• **BEREITGESTELLTER AUSZUG**:
----------------------------------------
Ärzte ohne Grenzen verurteilt unbegrenzte Inhaftierung von Migranten

08.04.2014
Migranten wird Inhaftierung angedroht, bis sie von selbst wieder ausreisen.
Griechenland Aufenthaltslager
MSF
Griechenland, 31.03.2014: Ärzte ohne Grenzen hat mehrfach die menschenunwürdigen Zustände in griechischen Auffanglagern für Flüchtlinge kritisiert.

Athen/Wien, am 8. April 2014 - Die Hilfsorganisation Ärzte ohne Grenzen/Médecins Sans Frontières (MSF) protestiert scharf gegen die Androhung unbegrenzter Haft für Migranten durch die griechischen Behörden. In mindestens zwei Haftzentren im Norden Griechenlands hat die Polizei den internierten Migranten angekündigt, sie so lange einzusperren, bis sie von selbst wieder ausreisen. Die Migranten in den Hafteinrichtungen Fylakio im Bezirk Evros und Paranesti im Bezirk Drama reagierten schockiert.
----------------------------------------
• **BEREITGESTELLTE ZEILEN**:
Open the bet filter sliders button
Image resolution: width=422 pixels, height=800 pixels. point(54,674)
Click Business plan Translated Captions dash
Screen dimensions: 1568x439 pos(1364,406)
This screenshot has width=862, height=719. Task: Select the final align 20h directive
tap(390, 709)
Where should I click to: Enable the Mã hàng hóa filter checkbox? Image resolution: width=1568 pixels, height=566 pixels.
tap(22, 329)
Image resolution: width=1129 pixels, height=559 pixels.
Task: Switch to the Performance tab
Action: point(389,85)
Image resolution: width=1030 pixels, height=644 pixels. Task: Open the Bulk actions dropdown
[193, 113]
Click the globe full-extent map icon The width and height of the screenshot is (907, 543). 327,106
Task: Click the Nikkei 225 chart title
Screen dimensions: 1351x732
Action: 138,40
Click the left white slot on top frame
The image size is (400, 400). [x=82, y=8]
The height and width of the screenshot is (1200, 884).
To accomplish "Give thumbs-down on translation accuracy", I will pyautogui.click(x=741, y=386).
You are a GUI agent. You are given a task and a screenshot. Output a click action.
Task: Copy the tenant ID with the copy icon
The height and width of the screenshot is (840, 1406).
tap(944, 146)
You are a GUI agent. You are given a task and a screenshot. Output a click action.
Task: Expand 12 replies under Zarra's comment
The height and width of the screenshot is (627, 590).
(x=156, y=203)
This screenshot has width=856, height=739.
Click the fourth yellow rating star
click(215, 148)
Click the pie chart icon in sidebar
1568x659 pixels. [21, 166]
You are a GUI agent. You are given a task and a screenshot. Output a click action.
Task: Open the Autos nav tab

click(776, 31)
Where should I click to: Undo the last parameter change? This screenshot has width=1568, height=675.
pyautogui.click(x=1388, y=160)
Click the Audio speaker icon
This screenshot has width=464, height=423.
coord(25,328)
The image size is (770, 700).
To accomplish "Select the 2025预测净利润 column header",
----------------------------------------
• **AUFGABE**: In welchen beiden Hafteinrichtungen reagierten die Migranten laut dem Auszug über die Inhaftierung von Migranten in Griechenland schockiert?

• **ERGEBNIS**: In Fylakio im Bezirk Evros und in Paranesti im Bezirk Drama.